> [Aim of the task] From the listing below, reproduce word for word the part that opens with the line containing "You are a computer-use" and closes with the line containing "Instruction: Refresh the"; reproduce nothing else.

> [Source material]
....

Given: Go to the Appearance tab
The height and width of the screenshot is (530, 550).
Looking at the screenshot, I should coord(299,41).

....

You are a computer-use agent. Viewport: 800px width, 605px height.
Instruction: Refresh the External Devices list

....

> [Answer to the exercise]
You are a computer-use agent. Viewport: 800px width, 605px height.
Instruction: Refresh the External Devices list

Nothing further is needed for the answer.